Entries shown START

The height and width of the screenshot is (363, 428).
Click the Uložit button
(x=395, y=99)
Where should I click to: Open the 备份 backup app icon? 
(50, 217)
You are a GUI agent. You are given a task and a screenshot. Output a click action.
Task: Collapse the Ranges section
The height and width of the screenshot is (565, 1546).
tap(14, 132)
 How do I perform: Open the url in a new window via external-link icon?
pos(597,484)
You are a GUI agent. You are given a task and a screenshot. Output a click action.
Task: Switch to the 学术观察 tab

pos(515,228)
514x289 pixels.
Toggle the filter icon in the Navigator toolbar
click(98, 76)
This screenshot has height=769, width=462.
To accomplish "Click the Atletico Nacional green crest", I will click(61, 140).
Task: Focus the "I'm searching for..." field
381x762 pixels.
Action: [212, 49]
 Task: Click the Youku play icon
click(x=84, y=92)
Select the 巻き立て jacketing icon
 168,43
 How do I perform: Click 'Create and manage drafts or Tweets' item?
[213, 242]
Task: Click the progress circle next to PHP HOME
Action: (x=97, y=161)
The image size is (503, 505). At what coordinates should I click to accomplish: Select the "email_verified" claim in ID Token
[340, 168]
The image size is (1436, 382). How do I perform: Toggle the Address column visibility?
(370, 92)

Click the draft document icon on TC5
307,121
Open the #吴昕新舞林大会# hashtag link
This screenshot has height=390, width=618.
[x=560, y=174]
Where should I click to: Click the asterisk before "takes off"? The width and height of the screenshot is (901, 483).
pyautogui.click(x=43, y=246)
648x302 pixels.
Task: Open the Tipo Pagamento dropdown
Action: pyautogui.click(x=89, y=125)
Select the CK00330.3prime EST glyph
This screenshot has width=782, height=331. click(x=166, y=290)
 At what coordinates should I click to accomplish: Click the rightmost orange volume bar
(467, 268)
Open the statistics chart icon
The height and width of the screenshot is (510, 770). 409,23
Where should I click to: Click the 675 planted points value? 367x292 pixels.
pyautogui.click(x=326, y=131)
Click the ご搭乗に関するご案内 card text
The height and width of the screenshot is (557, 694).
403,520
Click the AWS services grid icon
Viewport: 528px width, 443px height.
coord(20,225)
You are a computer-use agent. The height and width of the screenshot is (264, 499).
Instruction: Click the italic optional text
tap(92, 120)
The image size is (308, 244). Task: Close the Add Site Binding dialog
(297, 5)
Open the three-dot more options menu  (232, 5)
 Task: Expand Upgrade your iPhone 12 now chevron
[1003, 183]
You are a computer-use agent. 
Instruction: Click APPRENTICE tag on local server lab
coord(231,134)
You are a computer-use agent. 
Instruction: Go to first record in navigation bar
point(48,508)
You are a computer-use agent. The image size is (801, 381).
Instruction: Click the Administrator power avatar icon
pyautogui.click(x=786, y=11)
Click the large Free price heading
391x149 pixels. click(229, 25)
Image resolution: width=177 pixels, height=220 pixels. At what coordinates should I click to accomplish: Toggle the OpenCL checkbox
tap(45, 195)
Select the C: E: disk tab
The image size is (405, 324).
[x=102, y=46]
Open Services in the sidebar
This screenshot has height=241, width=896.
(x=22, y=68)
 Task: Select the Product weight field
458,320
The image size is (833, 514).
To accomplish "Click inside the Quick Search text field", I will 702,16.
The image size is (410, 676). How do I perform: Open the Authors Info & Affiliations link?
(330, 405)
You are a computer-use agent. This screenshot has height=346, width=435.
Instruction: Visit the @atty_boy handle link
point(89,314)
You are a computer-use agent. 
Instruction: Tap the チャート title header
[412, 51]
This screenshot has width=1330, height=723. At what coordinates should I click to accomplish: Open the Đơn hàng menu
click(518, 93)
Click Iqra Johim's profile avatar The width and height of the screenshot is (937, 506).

Entries shown END

Each line from the beginning of the entries to the line with "Task: Collapse the Ranges section" must be repeated exactly, with both end lines kept and no other lines given.

The height and width of the screenshot is (363, 428).
Click the Uložit button
(x=395, y=99)
Where should I click to: Open the 备份 backup app icon? 
(50, 217)
You are a GUI agent. You are given a task and a screenshot. Output a click action.
Task: Collapse the Ranges section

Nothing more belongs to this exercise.